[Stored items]
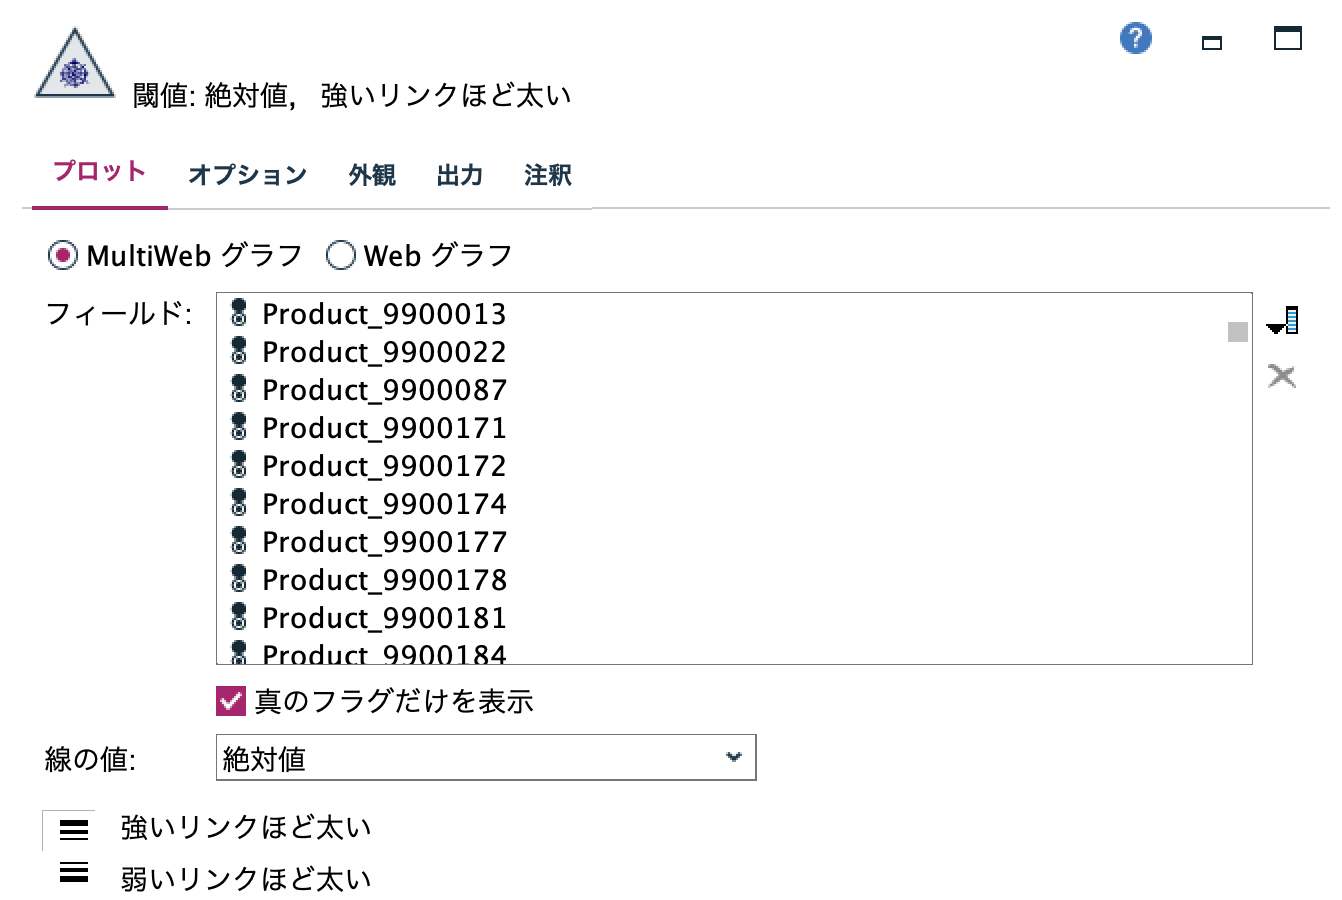Open help via the question mark icon
1342x900 pixels.
[1134, 39]
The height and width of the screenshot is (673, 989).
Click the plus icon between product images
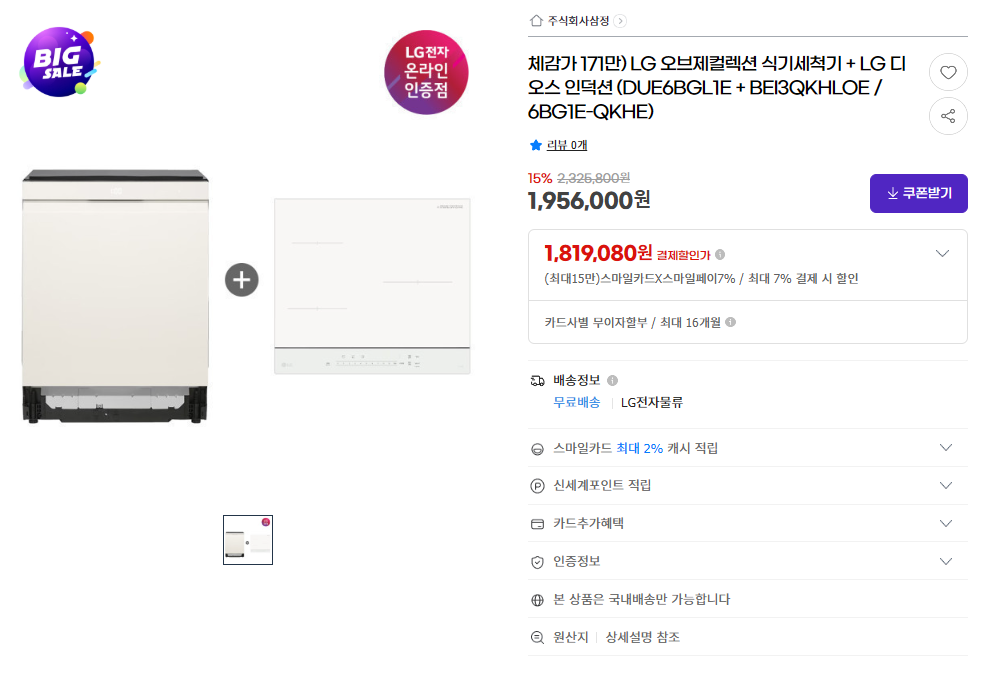point(241,280)
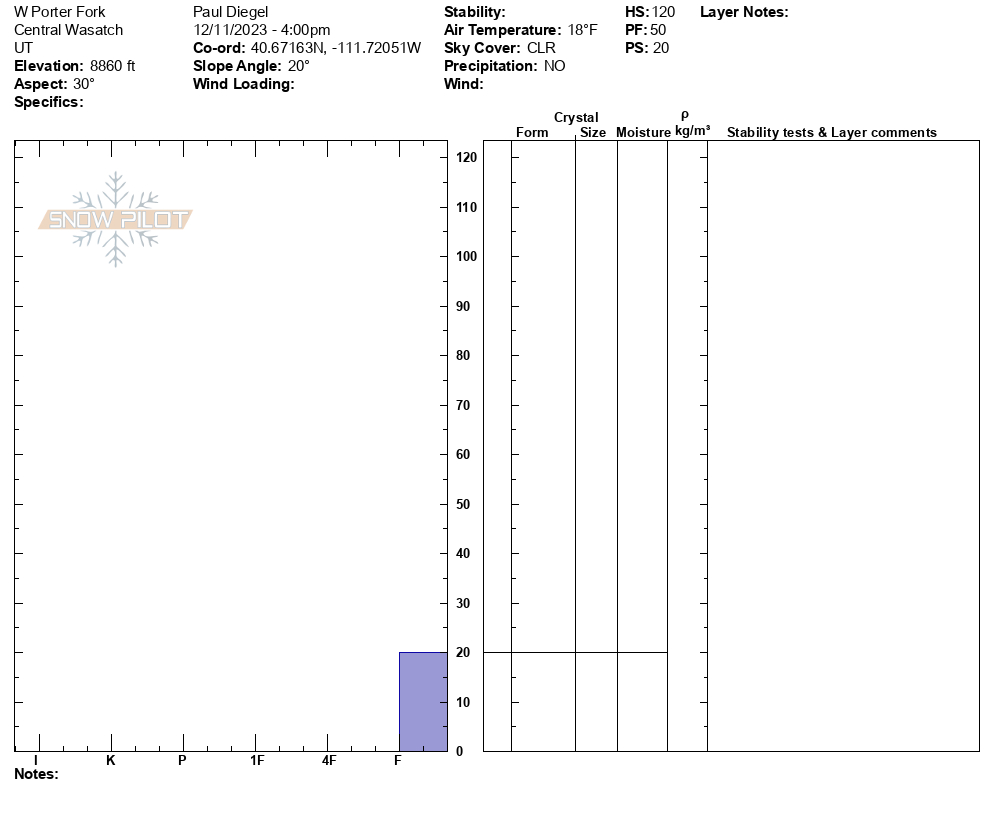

What is being asked — Pick up at the line containing "The height and" and copy each line exactly until the data ends, including that last line; copy no pictures.

Task result —
The height and width of the screenshot is (673, 989).
Click the plus icon between product images
point(241,280)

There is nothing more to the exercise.